# Project 3: Spatiotemporal Analysis with Spark (v 1.0)

report by Gudbrand Schistad, Lovedeep Singh, Nate Wilson

## Set Up

In [43]:
%%time
from pyspark.sql.types import StructType, StructField, FloatType, LongType, StringType
import geohash

feats = []
f = open('features.txt')
for line_num, line in enumerate(f):
    if line_num == 0:
        # Timestamp
        feats.append(StructField(line.strip(), LongType(), True))
    elif line_num == 1:
        # Geohash
        feats.append(StructField(line.strip(), StringType(), True))
    else:
        # Other features
        feats.append(StructField(line.strip(), FloatType(), True))
    
schema = StructType(feats)

df = spark.read.format('csv').option('sep', '\t').schema(schema).load('/data/nam_tiny.tdv')
df.createOrReplaceTempView("TEMP_DF")

nam_tiny = spark.read.format('csv').option('sep', '\t').schema(schema).load('/data/nam_tiny.tdv')
nam_1 = spark.read.format('csv').option('sep', '\t').schema(schema).load('/data/nam_s/nam_201501_s.tdv.gz')
nam_s = spark.read.format('csv').option('sep', '\t').schema(schema).load('/data/nam_s/*')
nam = spark.read.format('csv').option('sep', '\t').schema(schema).load('/data/nam/*')

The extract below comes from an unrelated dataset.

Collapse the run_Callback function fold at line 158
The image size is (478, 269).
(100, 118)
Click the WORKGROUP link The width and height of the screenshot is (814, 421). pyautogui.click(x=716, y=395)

nam_tiny.createOrReplaceTempView("nam_tiny")
nam_1.createOrReplaceTempView("nam_1")
nam_s.createOrReplaceTempView("nam_s")
nam.createOrReplaceTempView("nam")

CPU times: user 13.6 ms, sys: 4.36 ms, total: 17.9 ms
Wall time: 358 ms


## Warm-Ups

### Unknown Feature: Choose a feature from the data dictionary above that you have never heard of before. Inspect some of the values for the feature (such as its average, min, max, etc.) and try to guess what it measures. Was your hypothesis correct? (Note: if you are a professional meteorologist, you can skip this question ;-))

In [44]:
%%time
friction_velocity_surface_min = spark.sql("SELECT MIN(friction_velocity_surface) FROM TEMP_DF").collect()
friction_velocity_surface_max = spark.sql("SELECT MAX(friction_velocity_surface) FROM TEMP_DF").collect()
friction_velocity_surface_avg = spark.sql("SELECT AVG(friction_velocity_surface) FROM TEMP_DF").collect()

print(f"min: {friction_velocity_surface_min[0][0]}")
print(f"max: {friction_velocity_surface_max[0][0]}")
print(f"avg: {friction_velocity_surface_avg[0][0]}")

min: 0.02586597390472889
max: 0.8758659958839417
avg: 0.3311159858293831
CPU times: user 13.1 ms, sys: 6.78 ms, total: 19.9 ms
Wall time: 3.7 s


We choose `friction_velocity_surface` as our feature of choice. We hypothesize that it is something to with airflow. 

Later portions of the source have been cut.